Monday, April 4, 2011

Waxing Womens Privates



met Isabella in an unexpected way, by the least expected. To know her was to love her, was learning to be calmer. She taught me (and it was not his intention) that I, Tatiana, I can be with a person in a healthy way, taught me what being in a relationship of two, of helping, of being good and evil, but face fight situations together. Of planning things together, to remove tiny but hearty moments. To smile, smile a lot. Do not think I've ever had a relationship. I know I failed in so many ways to end it. Do not pretend to "recover" because I know she is now very quiet happy is what I see. I just want to note that while I had so many silences to end, it was to lie, not lie when I said I had no answers, which was close cycles (one cycle told me to say something inappropriate, then close up healthy stories ; a personal / work / etc) had to face certain situations on my own, no I lied when I said I loved her. And now the more strange, I've missed as a whore and thank goodness I think I forgot your cell number because I would call sober ... and drunk. I think about it and give me a horrible desire to mourn because he wanted to not have as many buns mental have been with her yet, despite me (¿?). I have not wanted to disturb her, not my intention and I will not do.

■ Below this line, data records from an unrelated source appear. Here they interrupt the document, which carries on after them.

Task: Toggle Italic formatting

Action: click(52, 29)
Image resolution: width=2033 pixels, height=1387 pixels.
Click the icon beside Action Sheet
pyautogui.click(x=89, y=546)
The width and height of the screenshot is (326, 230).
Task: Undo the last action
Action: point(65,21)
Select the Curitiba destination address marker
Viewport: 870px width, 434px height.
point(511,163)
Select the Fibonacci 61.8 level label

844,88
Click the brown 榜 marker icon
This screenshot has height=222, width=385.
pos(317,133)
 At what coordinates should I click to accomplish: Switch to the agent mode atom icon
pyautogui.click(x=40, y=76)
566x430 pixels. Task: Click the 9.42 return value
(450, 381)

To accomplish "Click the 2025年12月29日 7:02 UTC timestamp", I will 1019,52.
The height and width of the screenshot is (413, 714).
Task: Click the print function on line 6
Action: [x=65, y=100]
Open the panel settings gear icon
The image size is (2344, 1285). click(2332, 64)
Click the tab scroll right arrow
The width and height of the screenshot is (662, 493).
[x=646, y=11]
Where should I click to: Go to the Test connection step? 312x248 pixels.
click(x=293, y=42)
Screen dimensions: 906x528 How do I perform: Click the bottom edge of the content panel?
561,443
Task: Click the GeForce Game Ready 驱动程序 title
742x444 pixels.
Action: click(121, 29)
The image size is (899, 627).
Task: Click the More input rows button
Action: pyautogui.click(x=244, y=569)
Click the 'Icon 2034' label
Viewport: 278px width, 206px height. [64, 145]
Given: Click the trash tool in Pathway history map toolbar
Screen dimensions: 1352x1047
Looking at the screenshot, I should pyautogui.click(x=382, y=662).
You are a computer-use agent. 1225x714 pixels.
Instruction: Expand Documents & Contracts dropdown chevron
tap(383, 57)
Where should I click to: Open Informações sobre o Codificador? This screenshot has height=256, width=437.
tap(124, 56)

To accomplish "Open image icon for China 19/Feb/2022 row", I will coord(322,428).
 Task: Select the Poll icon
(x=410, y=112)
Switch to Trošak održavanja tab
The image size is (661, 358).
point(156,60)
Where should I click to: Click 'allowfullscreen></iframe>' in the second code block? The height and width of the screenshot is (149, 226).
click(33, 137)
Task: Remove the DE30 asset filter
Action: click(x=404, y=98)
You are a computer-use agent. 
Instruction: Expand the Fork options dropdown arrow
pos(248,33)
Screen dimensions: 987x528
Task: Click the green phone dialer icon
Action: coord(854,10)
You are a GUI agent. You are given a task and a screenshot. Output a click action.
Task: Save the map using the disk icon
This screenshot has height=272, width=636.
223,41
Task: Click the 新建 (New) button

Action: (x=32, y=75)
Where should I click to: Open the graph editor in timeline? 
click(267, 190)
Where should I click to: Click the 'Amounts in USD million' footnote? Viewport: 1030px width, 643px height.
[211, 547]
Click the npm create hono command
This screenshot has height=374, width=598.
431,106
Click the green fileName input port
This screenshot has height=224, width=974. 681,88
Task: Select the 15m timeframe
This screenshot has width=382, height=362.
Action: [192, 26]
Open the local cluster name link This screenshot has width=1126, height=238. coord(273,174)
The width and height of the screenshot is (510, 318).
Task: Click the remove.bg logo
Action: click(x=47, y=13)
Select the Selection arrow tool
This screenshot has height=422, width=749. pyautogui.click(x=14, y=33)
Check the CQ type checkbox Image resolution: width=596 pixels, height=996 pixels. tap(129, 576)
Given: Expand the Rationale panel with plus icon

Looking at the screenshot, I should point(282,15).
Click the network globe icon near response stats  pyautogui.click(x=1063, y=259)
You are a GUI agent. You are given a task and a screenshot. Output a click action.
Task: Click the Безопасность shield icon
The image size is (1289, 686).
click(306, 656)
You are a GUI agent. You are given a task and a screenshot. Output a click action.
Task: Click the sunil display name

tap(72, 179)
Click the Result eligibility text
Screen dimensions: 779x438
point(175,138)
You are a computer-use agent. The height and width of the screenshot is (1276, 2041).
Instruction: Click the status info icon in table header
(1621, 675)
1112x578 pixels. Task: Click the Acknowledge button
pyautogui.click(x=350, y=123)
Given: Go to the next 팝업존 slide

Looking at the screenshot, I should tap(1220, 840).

This weekend was "clean", so many letters and memories of people who do not want in my life, knowing that you can remember without feelings, but I have a bag with her things, notes, drawings, notes, etc.. I do not know what to do with it, I'm not sure I wanted to let go yet, not just their things, but in my mind and * here *. I guess read this and say I'm selfish, and of course, what am. Now I urgently need to be and this is no good apparently helps me write this because it was and is important in my life, if something has characterized this blog Inumea in general have been the impossible love, the situations of very great shit, the remoteness of the malparidez, but think she feels However, despite the circumstances. I am strangely calm and melancholy, not wanting to attract attention, is to let a piece of "something" in the clear, l or try and I am consistent with the decisions I made in the past.

Miro

yellow cup while listening to Yeasayer (Sigh).